◆ **Stated task**
Copy out every row below, substituting "Display" for "Controls" and leaving all other text unchanged.

◆ **Dataset excerpts**
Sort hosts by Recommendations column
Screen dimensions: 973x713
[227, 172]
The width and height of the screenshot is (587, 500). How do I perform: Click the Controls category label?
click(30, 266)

◆ **Task answer**
Sort hosts by Recommendations column
Screen dimensions: 973x713
[227, 172]
The width and height of the screenshot is (587, 500). How do I perform: Click the Display category label?
click(30, 266)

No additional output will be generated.